How meditation can provide support in grief

Photo: JD Mason

Photo: JD Mason

Mindfulness not only makes it possible to survey our internal landscape with compassion and curiosity but can also actively steer us in the right direction for self-care.
— Bessel A. Van der Kolk

When I first learned about meditation, it was introduced by my college grief counselor. We had spent several sessions talking about my fears and anxieties after losing my dad and how I was having trouble falling asleep, so she emailed me an audio file, and she encouraged me to listen to it as I was getting ready for bed. That night I plugged my headphones into my iPod mini, laid down on my bed, and listened to the 10-minute clip in the darkness.

It started with a woman’s voice speaking slowly and calmly. She instructed me to take three deep breaths. After a few moments of silence, she asked me to draw my attention to my toes and focus on relaxing the muscles while continuing to breathe. After a few moments of focus on my toes, she asked me to draw my attention to my ankles and repeat the same exercise. The voice continued to direct my attention to various parts of my body, all the way up to my head, encouraging deep breaths throughout. By the end of the audio file, I felt more relaxed in my body and my mind, and I was able to fall asleep easily that night.

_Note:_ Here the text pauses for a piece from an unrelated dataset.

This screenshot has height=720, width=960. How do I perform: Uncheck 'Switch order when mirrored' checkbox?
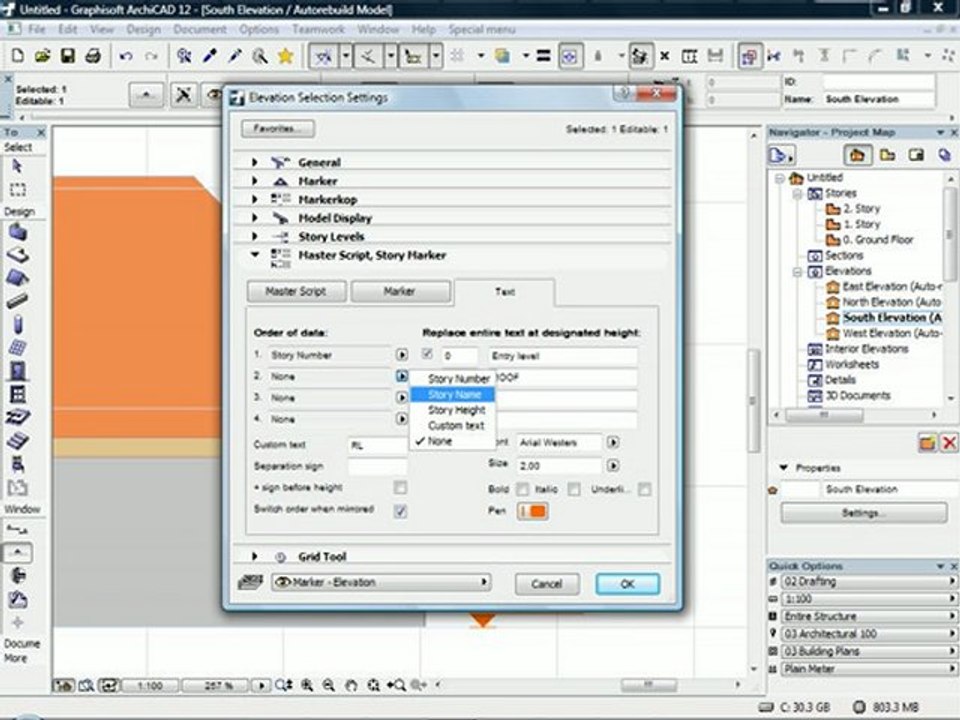pyautogui.click(x=400, y=510)
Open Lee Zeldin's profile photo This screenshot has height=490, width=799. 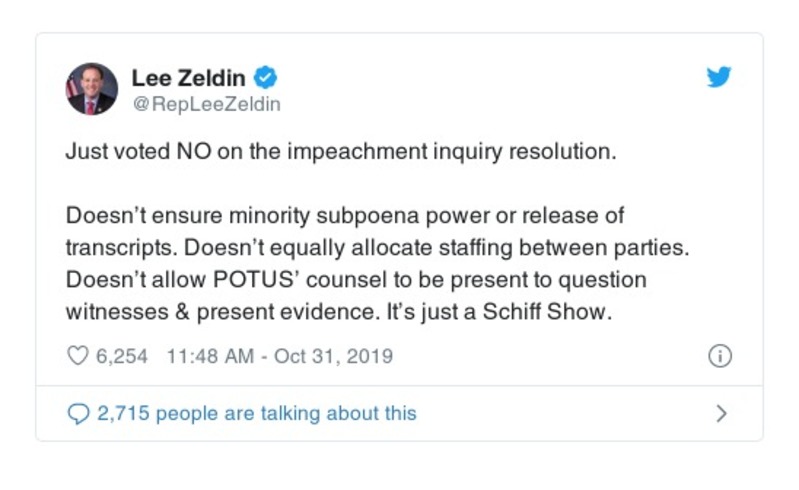92,89
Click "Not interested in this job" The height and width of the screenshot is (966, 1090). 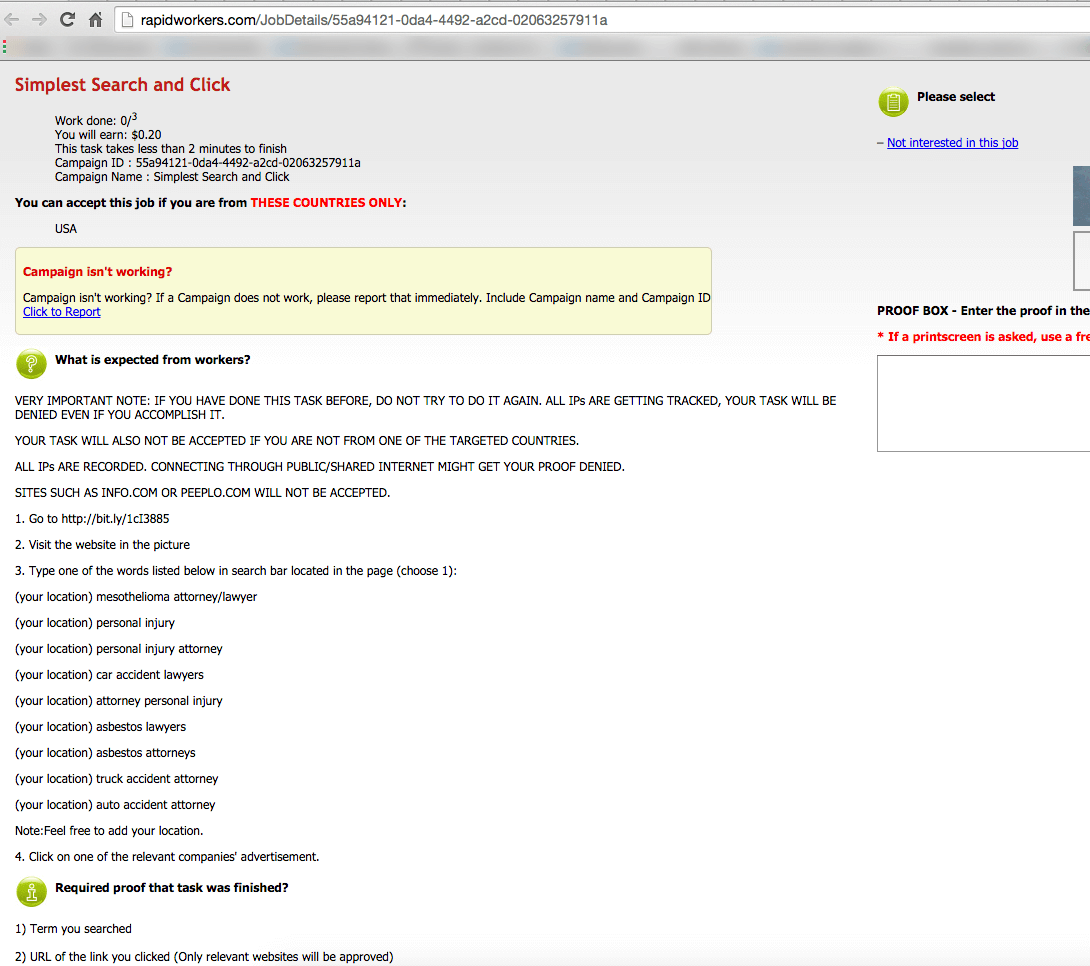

Meditation comes in many forms. It can be guided or unguided, it can be done walking or seated or lying down, it can be done in a group or on your own. No one approach is better than another—it’s more based on personal preference—but the benefits, especially in grief, are major. This Mayo Clinic article has lots of additional details on the general benefits and different types of meditation, but when it comes to dealing with grief and loss, these are my top reasons:

Help with sleep
A lot of the anxiety I dealt with after my dad’s death peaked when I was getting ready to fall asleep. Suddenly, right as my head hit the pillow, I’d find my thoughts and worries running rampant. Doing meditation right before bed can help your nervous system and brain go into rest mode to better prepare you for sleep. And practicing meditation on a consistent basis can help train your body and brain to access that calm state more easily and frequently throughout the day, which can help prevent the sudden surge of thoughts at night.

Health
I rarely got so much as a cold growing up, but the year after my dad died it seemed like I was sick every other week. Stress can take a toll on your immune system, which can leave you more susceptible to illness. And with grief, especially with anxiety, the stress on your body and nervous system is constant. Your parasympathetic nervous system (rest-and-digest), activated by meditation as well as breathing and other grounding activities, can combat the body’s natural reaction to stress and restore you to a calmer state. Meditation, especially when you’re more prone to stress in a time of loss, can help keep your nervous system from operating in fight-or-flight mode, which wears on the health of your mind and body over time.

The brain-body connection
When we’re stressed, we tend to store tension in our bodies in different ways. Some people are jaw-clenchers, some are shoulder-tensing, a lot of us even store emotion in our hips (it’s a common belief that, dating back to the fetal position, this is our first bodily reaction to stress). Meditation is a great tool to manage the physical symptoms that come along with grief, such as muscle tension, headaches, stomach discomfort, and anxiety-related chest tightness. For me, the guided meditation that focused on areas of the body illuminated where I was storing tension, and it helped me relax and bring more awareness to how I held stress throughout the day.

Existing in the present
When I was in the early days of grief, as I suspect many people can relate to, I spent most of my time thinking about the past, holding onto old memories, wishing I could change things. And when I wasn’t longing for the past, I was worrying about what the future held. Meditation is about focusing on the present moment—what’s here and now. That’s why practices encourage you to focus on your breath or have a mantra you repeat or, in my case with the audio file, focus on relaxing different parts of your body. These methods are meant to bring your attention to things that are tangible with the goal of anchoring you. As hard as it is to acknowledge, we only ever have control over the present moment. This isn’t to say that you shouldn’t think about the past or the future, but meditation helps re-center you when you feel yourself getting swept up.

These are just some of my thoughts around where meditation can be useful in a grieving process. What other benefits have you seen with meditation and grief? I’d love to hear.